DATA RECORDS
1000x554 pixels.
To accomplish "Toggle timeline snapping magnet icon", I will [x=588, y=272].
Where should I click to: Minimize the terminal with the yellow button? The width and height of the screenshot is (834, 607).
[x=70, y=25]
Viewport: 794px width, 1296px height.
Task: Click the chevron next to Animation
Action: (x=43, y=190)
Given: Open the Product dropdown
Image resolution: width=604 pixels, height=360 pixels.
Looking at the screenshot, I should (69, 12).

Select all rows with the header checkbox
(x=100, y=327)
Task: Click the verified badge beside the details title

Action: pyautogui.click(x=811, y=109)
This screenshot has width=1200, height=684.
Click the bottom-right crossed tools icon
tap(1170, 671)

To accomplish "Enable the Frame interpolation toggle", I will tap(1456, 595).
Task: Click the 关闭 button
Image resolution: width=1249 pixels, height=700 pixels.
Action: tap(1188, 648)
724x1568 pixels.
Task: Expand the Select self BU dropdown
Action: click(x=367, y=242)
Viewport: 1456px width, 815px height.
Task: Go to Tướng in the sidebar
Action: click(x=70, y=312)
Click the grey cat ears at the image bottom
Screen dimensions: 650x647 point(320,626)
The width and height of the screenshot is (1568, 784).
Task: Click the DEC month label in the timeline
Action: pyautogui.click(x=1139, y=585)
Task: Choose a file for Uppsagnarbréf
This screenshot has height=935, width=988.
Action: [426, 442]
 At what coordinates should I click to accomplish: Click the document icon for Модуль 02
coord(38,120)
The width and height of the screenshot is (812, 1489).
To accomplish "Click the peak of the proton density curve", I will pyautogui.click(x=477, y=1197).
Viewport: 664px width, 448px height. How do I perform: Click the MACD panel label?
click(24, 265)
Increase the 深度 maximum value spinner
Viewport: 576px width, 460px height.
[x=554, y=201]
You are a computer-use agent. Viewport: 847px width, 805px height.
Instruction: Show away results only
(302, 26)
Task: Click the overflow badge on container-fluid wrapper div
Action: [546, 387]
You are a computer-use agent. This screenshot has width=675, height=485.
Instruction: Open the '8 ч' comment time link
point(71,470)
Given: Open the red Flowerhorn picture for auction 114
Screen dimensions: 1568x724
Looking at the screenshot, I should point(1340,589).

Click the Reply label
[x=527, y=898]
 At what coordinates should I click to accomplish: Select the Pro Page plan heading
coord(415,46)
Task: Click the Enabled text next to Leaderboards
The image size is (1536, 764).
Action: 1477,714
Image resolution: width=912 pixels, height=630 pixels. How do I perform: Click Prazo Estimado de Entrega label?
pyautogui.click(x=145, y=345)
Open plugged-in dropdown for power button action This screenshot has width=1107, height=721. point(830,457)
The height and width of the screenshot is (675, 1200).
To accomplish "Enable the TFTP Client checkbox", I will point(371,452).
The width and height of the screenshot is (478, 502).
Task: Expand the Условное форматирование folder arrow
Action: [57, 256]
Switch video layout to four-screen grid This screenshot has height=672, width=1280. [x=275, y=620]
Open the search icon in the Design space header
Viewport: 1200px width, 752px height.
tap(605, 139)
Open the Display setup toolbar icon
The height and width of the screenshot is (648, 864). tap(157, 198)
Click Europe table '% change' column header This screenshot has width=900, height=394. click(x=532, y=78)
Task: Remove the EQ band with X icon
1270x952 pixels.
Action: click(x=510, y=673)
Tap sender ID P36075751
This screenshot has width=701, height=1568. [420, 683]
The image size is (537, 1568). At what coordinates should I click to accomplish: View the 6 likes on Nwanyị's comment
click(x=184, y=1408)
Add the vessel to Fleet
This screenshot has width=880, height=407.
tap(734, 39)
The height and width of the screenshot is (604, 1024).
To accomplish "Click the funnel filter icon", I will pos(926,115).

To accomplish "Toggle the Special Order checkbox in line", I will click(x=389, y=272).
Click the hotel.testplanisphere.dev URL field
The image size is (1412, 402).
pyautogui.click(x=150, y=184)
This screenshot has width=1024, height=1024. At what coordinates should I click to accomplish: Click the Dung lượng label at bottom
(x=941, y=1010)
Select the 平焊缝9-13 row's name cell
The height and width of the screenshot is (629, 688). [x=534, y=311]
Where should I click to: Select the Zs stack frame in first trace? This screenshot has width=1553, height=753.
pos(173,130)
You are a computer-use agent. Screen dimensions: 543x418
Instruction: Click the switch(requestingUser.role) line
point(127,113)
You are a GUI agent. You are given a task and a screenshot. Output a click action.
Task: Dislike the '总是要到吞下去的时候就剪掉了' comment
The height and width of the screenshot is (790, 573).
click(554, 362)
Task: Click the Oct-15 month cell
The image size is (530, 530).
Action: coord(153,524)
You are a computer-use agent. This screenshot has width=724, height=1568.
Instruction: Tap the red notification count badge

ACTIVITY
Output the line containing "Task: Dislike the '总是要到吞下去的时候就剪掉了' comment" and each line after it through the close of the entries, unchanged and with no other lines.

EXPECTED ANSWER
Task: Dislike the '总是要到吞下去的时候就剪掉了' comment
The height and width of the screenshot is (790, 573).
click(554, 362)
Task: Click the Oct-15 month cell
The image size is (530, 530).
Action: coord(153,524)
You are a computer-use agent. This screenshot has width=724, height=1568.
Instruction: Tap the red notification count badge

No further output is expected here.